Au Portugal, l’amertume des jeunes diplômés face au dilemme de l’émigration
« Rester à Lisbonne, c’est faire passer l’amour de sa ville, de son pays et de sa famille avant sa carrière. C’est savoir que nous aurons sans doute un travail qui ne sera ni stable ni bien payé, et qui nous permettra plus de survivre que de vivre. » Devant les portes de l’université IADE, au bord du Tage, à Lisbonne, Aurelio Antonosciuc explique froidement dans un anglais parfait ce qui est pour lui un simple constat. Autour de cet étudiant de 21 ans, en dernière année de licence design, quatre amis s’accordent. « C’est facile de trouver un emploi à Lisbonne, mais pas facile de trouver un bon travail »ajoute Carolina Queiros, 18 ans, à la fois étudiante en communication et photographe. « La question pour nous tous est de savoir ce que nous sommes prêts à sacrifier »continue-t-elle.

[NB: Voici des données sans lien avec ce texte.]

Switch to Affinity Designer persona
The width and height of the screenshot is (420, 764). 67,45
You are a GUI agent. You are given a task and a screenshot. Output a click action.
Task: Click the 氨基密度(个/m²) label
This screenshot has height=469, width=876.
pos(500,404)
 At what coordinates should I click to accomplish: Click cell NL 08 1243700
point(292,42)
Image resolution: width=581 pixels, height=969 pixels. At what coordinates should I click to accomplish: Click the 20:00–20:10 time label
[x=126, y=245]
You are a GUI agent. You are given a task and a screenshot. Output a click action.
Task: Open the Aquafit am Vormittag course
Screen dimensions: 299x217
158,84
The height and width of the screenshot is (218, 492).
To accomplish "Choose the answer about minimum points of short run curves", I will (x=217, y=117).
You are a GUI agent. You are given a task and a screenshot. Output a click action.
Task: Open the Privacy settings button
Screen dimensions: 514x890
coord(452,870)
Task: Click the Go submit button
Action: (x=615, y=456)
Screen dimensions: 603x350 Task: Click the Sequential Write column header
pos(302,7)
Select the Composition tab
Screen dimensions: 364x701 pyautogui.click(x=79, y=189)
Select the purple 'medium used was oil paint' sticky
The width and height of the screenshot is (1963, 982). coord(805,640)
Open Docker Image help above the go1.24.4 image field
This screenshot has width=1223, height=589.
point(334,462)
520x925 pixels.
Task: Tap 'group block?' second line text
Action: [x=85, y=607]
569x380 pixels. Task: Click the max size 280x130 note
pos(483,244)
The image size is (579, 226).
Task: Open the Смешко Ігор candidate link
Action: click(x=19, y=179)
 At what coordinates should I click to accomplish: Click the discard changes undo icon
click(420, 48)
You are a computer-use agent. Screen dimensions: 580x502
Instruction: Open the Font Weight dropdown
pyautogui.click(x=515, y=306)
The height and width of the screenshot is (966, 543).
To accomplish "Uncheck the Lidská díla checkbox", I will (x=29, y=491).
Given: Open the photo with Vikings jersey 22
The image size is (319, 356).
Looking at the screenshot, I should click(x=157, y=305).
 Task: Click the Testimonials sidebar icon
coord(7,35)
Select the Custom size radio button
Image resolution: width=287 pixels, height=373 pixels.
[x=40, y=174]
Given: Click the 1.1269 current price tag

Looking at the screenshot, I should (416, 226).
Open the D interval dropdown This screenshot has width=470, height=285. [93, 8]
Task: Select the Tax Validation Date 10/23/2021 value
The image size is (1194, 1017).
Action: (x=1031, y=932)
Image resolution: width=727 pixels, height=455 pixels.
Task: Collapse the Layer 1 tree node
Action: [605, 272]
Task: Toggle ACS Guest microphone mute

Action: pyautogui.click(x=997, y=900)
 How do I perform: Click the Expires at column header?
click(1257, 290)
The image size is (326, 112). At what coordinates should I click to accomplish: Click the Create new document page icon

Ces jeunes ont déjà eu des dizaines de fois cette conversation sur leur avenir au Portugal. Entre amis ou en famille. Pour eux, le besoin d’émigrer n’est pas une hypothèse improbable : c’est une évidence. Non seulement ils ne voient pas suffisamment d’opportunités professionnelles pour les jeunes formés à l’université, dans un pays qui reste très dépendant du tourisme et de ses emplois précaires, mais ils ont tous des proches qui ont déjà fait leurs valises et leur ont montré le chemin.
« J’ai un cousin qui est parti il y a cinq ans travailler dans le tourisme en Suède, et un autre à Londres, il y a deux ans, dans la finance. Un de mes amis est consultant à Munich et un autre est ingénieur informaticien à Zurich : il gagne 4.000 euros par mois, alors qu’ici il n’aurait pas plus de 1.500 euros, explique Francisco Lencastre, 20 ans, étudiant en gestion à l’école de marketing ISEG, située à deux pas de l’Assemblée de la République. Pour ma part, autant que possible, j’essaierai de rester. J’aime trop mon pays pour le quitter. »
» En retard «
Près de 2,1 millions de personnes nées au Portugal vivent hors du pays, dont 1,5 millions l’ont quitté au cours des vingt dernières années, soit 15% de la population, selon les estimations de l’Observatoire de l’émigration, qui dépend du Centre de recherche et d’études sociologiques de l’Institut Universitaire de Lisbonne (ISCTE). Près d’un quart des Portugais âgés de 15 à 39 ans vivent à l’étranger. Des chiffres qui font de la petite république ibérique le pays avec le taux d’émigration le plus élevé d’Europe, et le huitième au monde. Entre 2012 et 2016, en pleine crise économique, plus de 100 000 personnes ont émigré par an, avec un pic à plus de 120 000 en 2013. Et près de 65 000 personnes partent encore chaque année à la recherche d’un avenir meilleur ou tentent l’aventure de l’expatriation.